>>

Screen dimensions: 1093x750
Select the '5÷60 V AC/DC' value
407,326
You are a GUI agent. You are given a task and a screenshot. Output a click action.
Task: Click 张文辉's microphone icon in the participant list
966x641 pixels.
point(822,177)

<<

- [Directions]:
Copy out all of the items above word for word.

- [Exercise solution]:
Screen dimensions: 1093x750
Select the '5÷60 V AC/DC' value
407,326
You are a GUI agent. You are given a task and a screenshot. Output a click action.
Task: Click 张文辉's microphone icon in the participant list
966x641 pixels.
point(822,177)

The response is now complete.